Segundo a tradução de Lopatina, no vídeo, o diplomata diz à sua amiga antes da agressão: "Me dê seu celular". Depois do tapa, ele ainda ameaça a mulher dizendo que "ela terá mais do que já recebeu". A vítima pediu que sua identidade e a do agressor não fossem divulgadas. "Ela não sabe se quer prestar queixa na Rússia, porque teme por sua segurança e de sua família. Ele tem imunidade diplomática e não pode ser processado aqui. Só na Rússia, mas eles [autoridades russas] não vão fazer nada", diz Lopatina.
Segundo ela, a colega tem medo de represálias caso decida voltar a morar no país, onde seus parentes ainda vivem. A vítima se mudou para o Brasil há alguns meses, depois do início da guerra, enquanto Lopatina vive nos Estados Unidos e está apenas de passagem como turista. No Rio, ela decidiu registrar um boletim de ocorrência por lesão corporal. Após a confusão, que aconteceu entre 12h e 13h, os policiais encaminharam as mulheres e o diplomata à Delegacia Especial de Apoio ao Turismo (Deat), a cerca de um quilômetro dali.
"A vítima, uma testemunha e o autor, todos cidadãos russos, foram ouvidos. A mulher foi encaminhada para exame de corpo de delito.
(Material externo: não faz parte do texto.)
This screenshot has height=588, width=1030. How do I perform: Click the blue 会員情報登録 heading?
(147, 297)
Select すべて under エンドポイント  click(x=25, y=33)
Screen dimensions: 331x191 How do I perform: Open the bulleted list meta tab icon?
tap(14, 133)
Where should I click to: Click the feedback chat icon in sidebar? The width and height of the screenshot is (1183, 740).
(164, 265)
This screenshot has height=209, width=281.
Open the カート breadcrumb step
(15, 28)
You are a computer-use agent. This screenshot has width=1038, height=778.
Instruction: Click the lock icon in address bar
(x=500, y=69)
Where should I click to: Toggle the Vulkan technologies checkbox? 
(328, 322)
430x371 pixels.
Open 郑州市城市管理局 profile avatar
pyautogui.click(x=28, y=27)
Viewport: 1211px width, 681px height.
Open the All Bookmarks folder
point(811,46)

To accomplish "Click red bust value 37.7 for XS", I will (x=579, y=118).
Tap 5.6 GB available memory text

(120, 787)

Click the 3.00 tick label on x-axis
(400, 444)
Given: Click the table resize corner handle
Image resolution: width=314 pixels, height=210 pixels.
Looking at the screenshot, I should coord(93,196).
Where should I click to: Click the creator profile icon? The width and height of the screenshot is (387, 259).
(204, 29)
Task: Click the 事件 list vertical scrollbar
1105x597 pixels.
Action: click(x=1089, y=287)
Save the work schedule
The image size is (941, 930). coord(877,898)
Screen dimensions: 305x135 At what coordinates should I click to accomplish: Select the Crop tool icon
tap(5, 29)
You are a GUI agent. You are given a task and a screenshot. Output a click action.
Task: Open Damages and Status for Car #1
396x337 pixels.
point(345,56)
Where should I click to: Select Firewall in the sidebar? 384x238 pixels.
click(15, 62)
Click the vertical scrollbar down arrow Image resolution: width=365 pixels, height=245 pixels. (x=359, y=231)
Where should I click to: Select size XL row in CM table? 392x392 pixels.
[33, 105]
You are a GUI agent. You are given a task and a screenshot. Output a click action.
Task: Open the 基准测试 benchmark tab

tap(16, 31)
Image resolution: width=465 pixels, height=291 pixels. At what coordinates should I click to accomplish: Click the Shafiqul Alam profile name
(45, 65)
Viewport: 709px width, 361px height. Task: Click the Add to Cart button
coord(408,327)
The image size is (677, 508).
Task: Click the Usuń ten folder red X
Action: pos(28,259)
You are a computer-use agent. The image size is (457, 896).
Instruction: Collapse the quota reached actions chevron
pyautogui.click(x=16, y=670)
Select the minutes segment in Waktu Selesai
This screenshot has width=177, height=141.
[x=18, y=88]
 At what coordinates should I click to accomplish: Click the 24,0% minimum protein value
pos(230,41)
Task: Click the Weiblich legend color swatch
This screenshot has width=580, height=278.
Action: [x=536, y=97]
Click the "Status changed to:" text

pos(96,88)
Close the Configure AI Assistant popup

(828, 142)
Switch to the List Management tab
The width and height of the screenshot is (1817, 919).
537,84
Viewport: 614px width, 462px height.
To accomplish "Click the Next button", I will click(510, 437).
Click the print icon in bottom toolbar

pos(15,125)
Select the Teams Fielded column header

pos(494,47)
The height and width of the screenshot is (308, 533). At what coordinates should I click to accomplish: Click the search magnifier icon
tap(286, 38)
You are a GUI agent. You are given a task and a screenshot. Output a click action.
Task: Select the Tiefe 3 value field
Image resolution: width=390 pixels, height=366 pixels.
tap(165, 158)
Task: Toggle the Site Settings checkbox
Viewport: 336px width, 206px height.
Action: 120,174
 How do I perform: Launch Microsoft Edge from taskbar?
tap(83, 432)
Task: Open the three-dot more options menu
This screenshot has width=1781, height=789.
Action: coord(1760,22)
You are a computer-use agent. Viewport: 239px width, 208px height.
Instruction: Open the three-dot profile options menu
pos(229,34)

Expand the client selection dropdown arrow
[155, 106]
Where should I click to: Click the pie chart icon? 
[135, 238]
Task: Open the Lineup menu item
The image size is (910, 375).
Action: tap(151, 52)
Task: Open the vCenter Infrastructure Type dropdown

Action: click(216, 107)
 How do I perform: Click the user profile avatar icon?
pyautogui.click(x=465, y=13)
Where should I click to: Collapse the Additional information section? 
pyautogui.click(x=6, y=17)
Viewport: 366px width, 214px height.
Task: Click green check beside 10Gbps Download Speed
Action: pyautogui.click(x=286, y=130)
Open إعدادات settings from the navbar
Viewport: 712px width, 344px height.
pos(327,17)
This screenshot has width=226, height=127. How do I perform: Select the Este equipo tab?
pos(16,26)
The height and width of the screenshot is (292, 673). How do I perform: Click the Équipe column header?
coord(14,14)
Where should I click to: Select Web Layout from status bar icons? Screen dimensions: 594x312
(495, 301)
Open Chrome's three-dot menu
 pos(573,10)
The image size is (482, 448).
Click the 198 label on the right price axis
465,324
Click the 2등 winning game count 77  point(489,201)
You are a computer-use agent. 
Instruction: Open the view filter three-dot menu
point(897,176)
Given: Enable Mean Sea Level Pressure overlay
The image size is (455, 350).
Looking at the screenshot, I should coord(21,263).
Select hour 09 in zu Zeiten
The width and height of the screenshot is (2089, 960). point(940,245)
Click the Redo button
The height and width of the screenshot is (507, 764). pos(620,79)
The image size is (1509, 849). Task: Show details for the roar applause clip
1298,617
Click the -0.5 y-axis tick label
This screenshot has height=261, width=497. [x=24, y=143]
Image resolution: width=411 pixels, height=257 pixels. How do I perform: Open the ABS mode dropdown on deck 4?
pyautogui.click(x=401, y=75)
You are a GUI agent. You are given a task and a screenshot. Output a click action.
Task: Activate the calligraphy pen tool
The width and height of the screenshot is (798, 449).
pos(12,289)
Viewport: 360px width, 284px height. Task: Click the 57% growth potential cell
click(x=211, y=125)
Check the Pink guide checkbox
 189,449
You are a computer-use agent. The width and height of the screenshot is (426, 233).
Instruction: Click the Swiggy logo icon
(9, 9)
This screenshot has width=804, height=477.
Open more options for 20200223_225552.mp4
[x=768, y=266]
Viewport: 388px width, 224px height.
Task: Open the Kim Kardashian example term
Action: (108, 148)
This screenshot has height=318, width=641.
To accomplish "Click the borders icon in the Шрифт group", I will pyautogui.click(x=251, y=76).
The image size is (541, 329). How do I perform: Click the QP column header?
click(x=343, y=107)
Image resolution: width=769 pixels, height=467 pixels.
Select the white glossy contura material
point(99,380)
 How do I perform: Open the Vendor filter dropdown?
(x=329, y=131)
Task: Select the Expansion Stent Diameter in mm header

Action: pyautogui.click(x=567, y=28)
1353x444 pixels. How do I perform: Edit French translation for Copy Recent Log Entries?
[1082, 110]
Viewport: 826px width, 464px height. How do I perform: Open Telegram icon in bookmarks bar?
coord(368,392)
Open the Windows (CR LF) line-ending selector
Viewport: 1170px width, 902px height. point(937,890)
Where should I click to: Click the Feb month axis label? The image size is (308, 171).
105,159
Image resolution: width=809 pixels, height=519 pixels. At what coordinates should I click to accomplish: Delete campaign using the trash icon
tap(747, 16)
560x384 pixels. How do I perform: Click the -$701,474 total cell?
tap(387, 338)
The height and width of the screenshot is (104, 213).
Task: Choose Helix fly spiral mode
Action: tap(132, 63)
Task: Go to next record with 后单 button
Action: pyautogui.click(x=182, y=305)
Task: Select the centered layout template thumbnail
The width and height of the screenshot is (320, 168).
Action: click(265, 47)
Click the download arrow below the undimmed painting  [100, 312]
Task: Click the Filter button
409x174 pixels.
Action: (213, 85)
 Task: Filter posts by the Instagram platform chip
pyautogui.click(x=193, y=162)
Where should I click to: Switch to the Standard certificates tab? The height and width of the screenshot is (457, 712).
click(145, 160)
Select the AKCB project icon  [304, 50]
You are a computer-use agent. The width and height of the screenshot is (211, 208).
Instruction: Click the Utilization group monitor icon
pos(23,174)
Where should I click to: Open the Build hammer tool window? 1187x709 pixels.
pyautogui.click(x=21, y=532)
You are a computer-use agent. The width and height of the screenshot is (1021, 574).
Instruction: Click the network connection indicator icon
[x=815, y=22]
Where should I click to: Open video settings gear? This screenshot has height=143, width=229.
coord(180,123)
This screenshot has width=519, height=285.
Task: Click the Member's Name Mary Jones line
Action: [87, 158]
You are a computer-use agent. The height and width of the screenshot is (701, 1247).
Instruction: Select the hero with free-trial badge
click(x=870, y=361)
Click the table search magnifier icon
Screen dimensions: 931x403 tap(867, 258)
Diligências estão em andamento para esclarecer os fatos", afirmou a Polícia Civil. Questionada, a corporação afirmou que o agressor "é um funcionário do consulado" e "ainda não há confirmação de que é diplomata". No registro da ocorrência, porém, a profissão do homem de 59 anos consta como diplomata, junto ao número de seu documento.
A reportagem tentou contato com o consulado pelo telefone, pelas redes sociais e por email, mas ainda não obteve resposta. Um funcionário da embaixada da Rússia em Brasília afirmou que o expediente já havia encerrado e que só voltaria na segunda (27).
Segundo o Ministério das Relações Exteriores, os agentes diplomáticos e membros do pessoal técnico-administrativo das embaixadas gozam de imunidade absoluta, não podendo ser presos, detidos ou processados no Brasil -desde que não tenham nacionalidade brasileira. Já os funcionários e empregados consulares e das embaixadas gozam de imunidade parcial, restrita aos atos praticados no exercício de suas funções. Eles podem ser presos ou detidos por crimes comuns, desde que em decorrência de crime grave e com decisão judicial.
Procurada, a Polícia Militar confirmou os relatos: "Policiais militares do Batalhão de Policiamento em Áreas Turísticas foram direcionados ao Leblon, onde ocorria um ato público na rua Professor Azevedo Marques. No local, houve um tumulto. A equipe policial interveio na situação. As pessoas envolvidas foram encaminhadas à delegacia."